Friday, April 3, 2009
Adding email notifications to ntbackup
ntbackup is the free, Windows-based, backup utility provided by Microsoft. It is a very helpful tool for backing up and restoring files on a Windows computer. You can download it for free from Microsoft.com if you don't have it, but unless your computer is older, it should be included in your original Windows installation. This article focuses mainly on Windows Server 2003 and Windows XP.
One of the features missing in ntbackup is email notifications. Maybe you don't need them, but I would guess that like myself, you want to at least know whether your backup job finished. There's a way to get around this though, and that is by scripting. You can use ntbackup from the command line, and then add an additional command to use a simple smtp mail program to send an email. This actually isn't all that difficult, as long as you already have an SMTP host you're allowed to send mail through. Here's how:
First you need to create a batch file. You can use VB Script if you'd like, but I think batch files are easier to work with for more people. The reason for using a script file is because you can use it to perform multiple commands, and also can schedule it to run using Windows scheduler. You can create this file simply by creating a new text document in Notepad, then using File->Save As to save it as a .bat file. You'll have to change the Save As Type to All Files in order for this to work, otherwise Notepad will assign the default .txt extension to your file. For now that's all you need to do, as you'll add the commands to the file later in the next steps.
Now you need to know how to run ntbackup from the command line. A good reference for this is MS KB 814583. The main thing to know here is that you can select what to backup two different ways: in the command itself, or with a saved backup selection file (.bks). I suggest using the backup selection file, since you can use the ntbackup GUI to create it. To do this, check out my other post about saving a selection list for ntbackup.
For an example, lets say I want to back up the entire Documents and Settings folder to a location on a drive mapped as Z, and created a .bks file with that information in it called BackupDocs.bks. I saved my .bks file right on the C drive, so it's at "C:\BackupDocs.bks". I can use the command line to invoke the backup by using the command:
ntbackup backup "@C:\BackupDocs.bks" /J "BackupJobName" /F "Z:\BackupFolder\BackupFile.bkf"
In the example, /J assigns a name to the backup job, and /F lets you specify a file location for your backup file. Consult KB 814583 if you want to find out more about ntbackup from the command line and the various switches you can use.
Ok, now that you know how to use ntbackup from the command line you're ready to create your .bat file. You can either go into Notepad and open it from there, or right-click on it and choose Edit. Either way it'll open in Notepad. On the first line, add you ntbackup command and save. Now if you were to double-click on your .bat file, it would execute that command. You can add multiple ntbackup commands if you'd like, or any other command line commands you'd like to perform before or after the backup. One command you're going to want to add to the end is for your email, and you'll have to use a command line SMTP program.
If you just want a notification saying the job completed, a free SMTP program you could use is called bmail. It's free to download, and does the job.
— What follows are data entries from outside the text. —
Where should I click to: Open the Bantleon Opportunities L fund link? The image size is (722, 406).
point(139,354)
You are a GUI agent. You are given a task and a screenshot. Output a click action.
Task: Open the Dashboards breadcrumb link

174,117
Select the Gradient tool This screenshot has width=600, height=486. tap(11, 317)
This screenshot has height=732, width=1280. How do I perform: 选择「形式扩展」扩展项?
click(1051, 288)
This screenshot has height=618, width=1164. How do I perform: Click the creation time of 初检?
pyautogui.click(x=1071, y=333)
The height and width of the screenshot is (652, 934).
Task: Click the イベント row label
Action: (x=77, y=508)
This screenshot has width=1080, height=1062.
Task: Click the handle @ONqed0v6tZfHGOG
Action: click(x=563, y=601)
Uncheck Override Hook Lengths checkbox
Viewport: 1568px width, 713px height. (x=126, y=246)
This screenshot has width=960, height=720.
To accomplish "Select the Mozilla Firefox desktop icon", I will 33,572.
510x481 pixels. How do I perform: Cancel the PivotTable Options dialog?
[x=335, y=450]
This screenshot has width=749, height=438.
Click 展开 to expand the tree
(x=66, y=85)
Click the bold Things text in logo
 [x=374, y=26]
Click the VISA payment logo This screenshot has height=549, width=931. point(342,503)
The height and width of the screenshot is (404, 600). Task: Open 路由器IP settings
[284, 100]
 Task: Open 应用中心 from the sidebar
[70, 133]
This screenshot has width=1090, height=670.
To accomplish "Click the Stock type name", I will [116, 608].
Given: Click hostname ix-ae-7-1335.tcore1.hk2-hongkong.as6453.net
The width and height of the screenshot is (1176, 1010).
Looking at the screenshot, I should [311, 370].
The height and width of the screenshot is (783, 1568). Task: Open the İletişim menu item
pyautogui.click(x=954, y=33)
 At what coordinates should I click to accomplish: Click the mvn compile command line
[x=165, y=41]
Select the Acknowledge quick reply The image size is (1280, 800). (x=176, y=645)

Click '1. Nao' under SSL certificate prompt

Clicking that link will bring you to a download page, and also contains more information on the command line switches you'll need in order to get it to work. If you want to include the backup log files in the email, you'll have to do some searching to find a command line utility for that. I ended up writing my own C#-based Windows application just for my purposes. If you're interested in that rather than finding one somewhere else, leave me a comment and I can get it to you. Once you've added your SMTP notification command to the end of your batch file, you can save and close. The only thing left is to use Windows scheduler to schedule your batch file to run.
You can find the Windows scheduler by going to Start->All Programs->Accessories->System Tools->Scheduled Tasks. When asked what you want to schedule, use the Browse button to go out and select your .bat batch file that you created above. This way your backup and notification will run according to whatever schedule you set.
That's it. This turned into a longer post than I originally intended, but hopefully it covers the topic enough to help you get those notification going. If you run into problems, or have more questions, leave me a comment.